- _Given problem_
Recast as a JSON list of strings, one per line and with blank lines left out, everything from the line containing "You are a GUI" down to the line containing "This screenshot has width=774, height=572.".
──────── Extracted records ────────
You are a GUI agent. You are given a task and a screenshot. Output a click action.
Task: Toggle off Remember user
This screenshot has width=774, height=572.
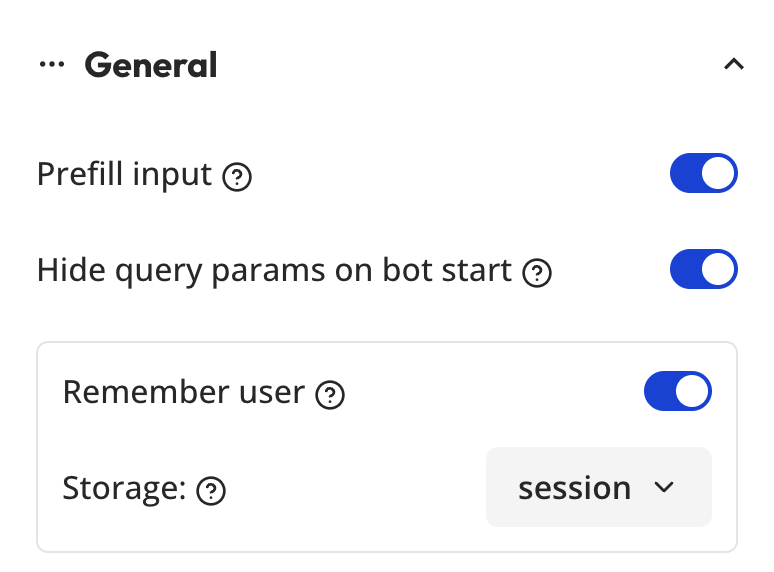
────────
──────── Extracted records ────────
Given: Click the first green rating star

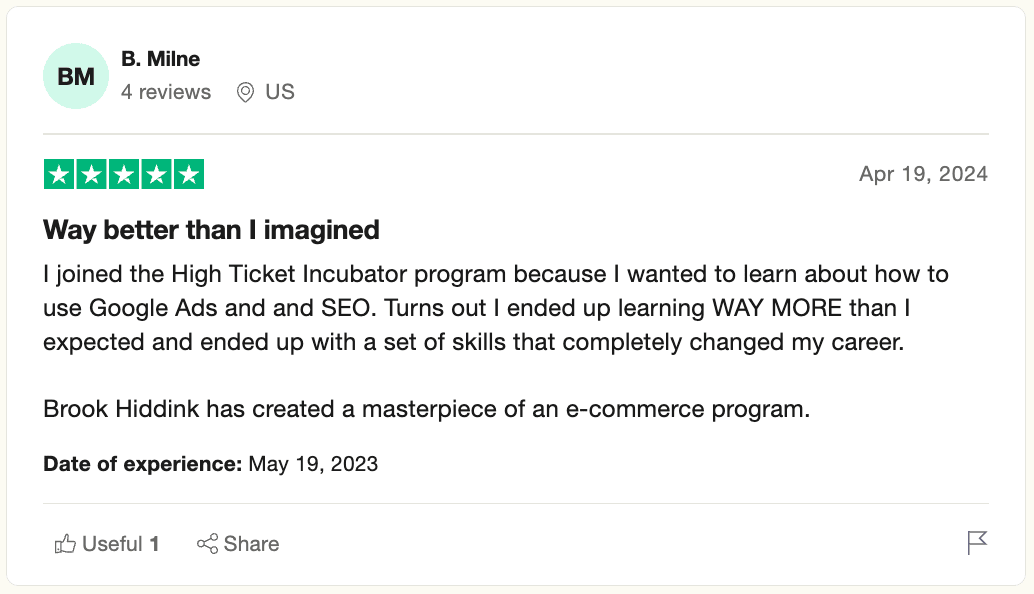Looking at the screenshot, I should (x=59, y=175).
────────
──────── Extracted records ────────
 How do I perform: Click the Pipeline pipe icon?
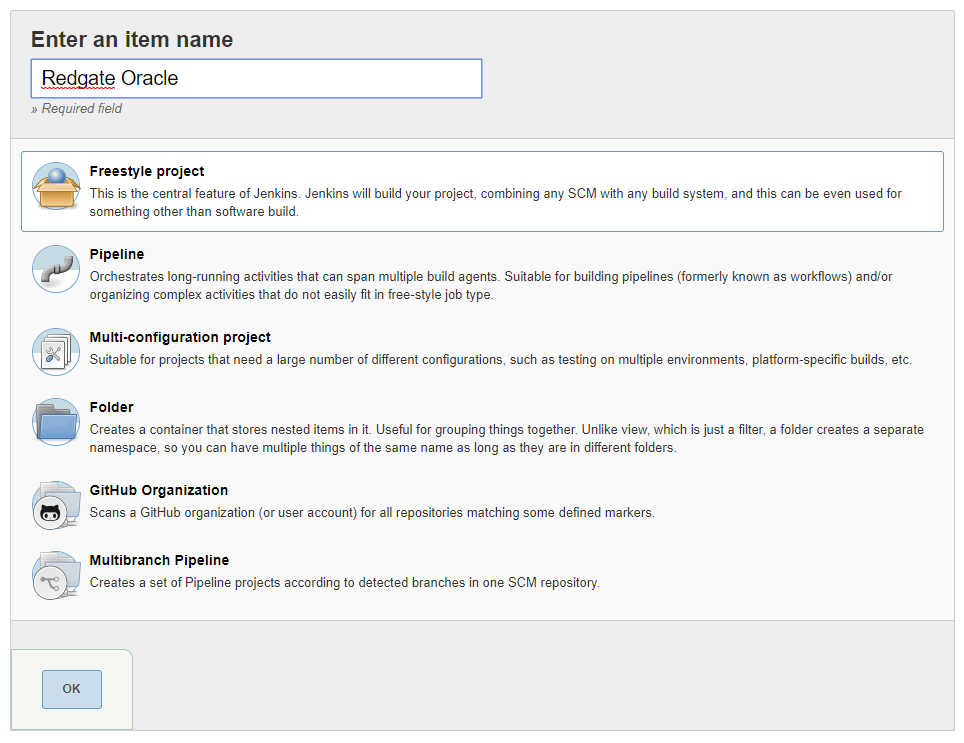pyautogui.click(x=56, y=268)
────────
- _Result of the exercise_
[
  "You are a GUI agent. You are given a task and a screenshot. Output a click action.",
  "Task: Toggle off Remember user",
  "This screenshot has width=774, height=572."
]